We are grateful for the highly professional work of our editors and layout artists at Communications Development Incorporated—led by Bruce Ross-Larson with Joe Brinley, Joe Caponio, Meta de Coquereaumont, Mike Crumplar, Peter Redvers-Lee, Christopher Trott and Elaine Wilson. A special word of gratitude to Bruce, who edited the very first Report 30 years ago, and almost all the others since, bringing unparalleled scrutiny and wisdom and, not infrequently, encouragement too.

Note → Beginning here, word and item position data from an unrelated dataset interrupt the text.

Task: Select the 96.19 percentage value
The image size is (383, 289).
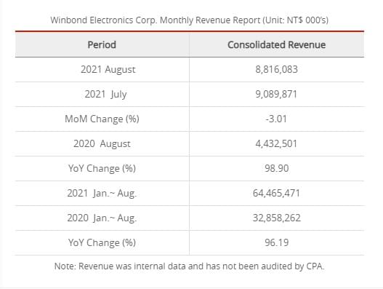Action: [276, 242]
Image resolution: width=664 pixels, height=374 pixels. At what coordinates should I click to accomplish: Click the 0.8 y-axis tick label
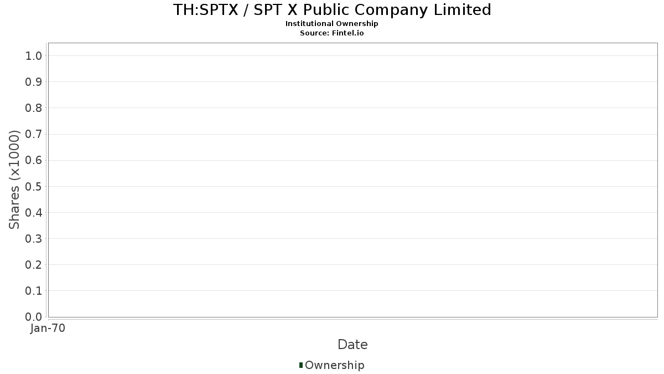(34, 108)
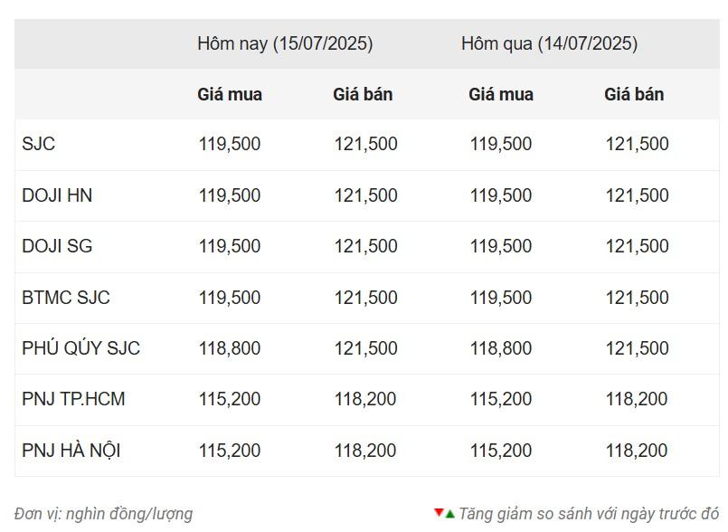The width and height of the screenshot is (728, 532).
Task: Click the PNJ HÀ NỘI row label
Action: [71, 451]
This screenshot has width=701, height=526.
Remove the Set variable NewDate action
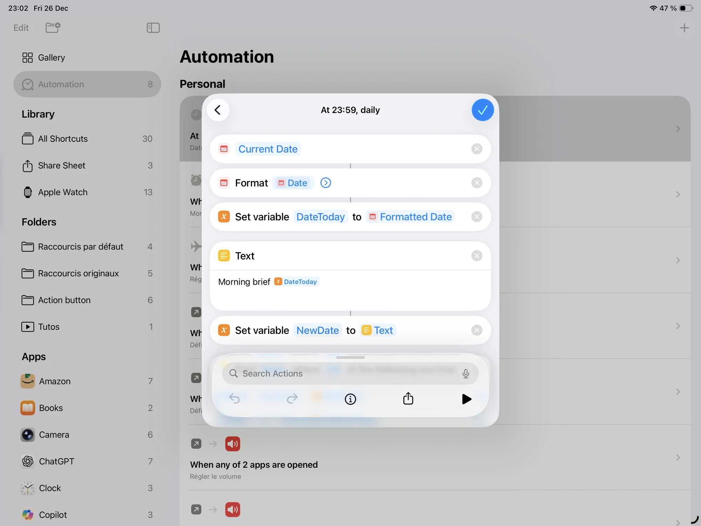pyautogui.click(x=476, y=330)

To conclude, we are extremely grateful to UNDP Administrator Achim Steiner. His probing intellect and constant reminder that the Report needs to speak to people’s concerns provided us the guideposts we needed to develop the arguments in a rigorous but practical way. He told us that this Report should matter in the context of the Covid-19 pandemic and beyond. That gave us the compass to navigate the production of the Report in a disorienting year—we hope to have been able to meet that aspiration, as we seek to contribute to advance the next frontier of human development in the Anthropocene.